Graduate students network in New York

Amid rising unemployment and an uncertain economic future, dozens of students from the School of Business trekked to New York last week to build connections of their own with several leading companies.

Almost 40 finance and marketing students embarked on the 2008 MBA New York Career Trek to meet with alumni working in banks, investment firms, nonprofit organizations and media companies. Though many of the students said they appreciated the opportunity to make important connections with alumni and their companies, some said they were still uncertain about the number of jobs that will be available for them when the graduate.

“We’re moving in a downward turn,” said Philip Flaherty, trip organizer and assistant director of the business school’s career center. “There’s no doubt about it.”

The job market is particularly unsteady for business students as Wall Street layoffs are expected to surge past 200,000, according to the Associated Press. On last year’s New York trip, students met with Merrill Lynch, a financial company that laid off 500 people last Wednesday.

“It’s a very chaotic time in the financial sector,” Flaherty said. “We just don’t know.”

Students quickly learned in their meetings that the best way to secure a job is to meet the right people. Flaherty said he has found that 85 percent of students get jobs through networking. During a time of potential recession, students are feeling the pressure to do the networking legwork themselves, he said.

“Everyone is seeing difficult times,” said Eran Goudes, a second-year graduate student and a trip coordinator. “It will take more on our part to make the right connections. I’ve seen people get laid off at my own internship so I know that if I want a job in this market, I need to take the initiative and do the work to get it.”

Brianna Lux, a first-year MBA student, was able to use a connection made at an information session at The New York Times to get her name out to the right person.

“All of the companies already had our resumes,” she said. “And even though The New York Times presentation was on marketing, I was able to go up to the human resource speakers there and they immediately pulled out my resume to talk about.”

Paul Knight, who received an MBA from GW in 1985 and now works for global investment firm Thomas Weisel Partners Group, treated Goudes and fellow trekker Zach Parham to an alumni dinner meant to build connections between students and professionals in the field. Though Knight could not promise openings at his own firm, Goudes is optimistic about the connections he made.

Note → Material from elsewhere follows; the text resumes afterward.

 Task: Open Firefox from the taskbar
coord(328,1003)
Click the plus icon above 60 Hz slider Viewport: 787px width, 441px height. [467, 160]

“After dinner, I learned that I probably won’t get a job right after graduation,” he said. “But Mr. Knight said the best way to get a job is to network. The idea is that the connections made in New York will help me get my name to the right person.”

After meeting with GW alumna Jennifer Lasko of Johnson and Johnson, Lux said her human resource background could give her an edge over her classmates in the job hunt.

“I’m in a pretty good spot because I’m not a finance major,” Lux said. “Jennifer explained that she went from working as a chemical engineer to marketing which showed me that I can take my interests in different directions.”

Goudes said some companies were less than encouraging.

“Jefferies and Company said the job market is blatantly not good,” he said. “I would use other words to describe how they see the situation, but they wouldn’t be appropriate.”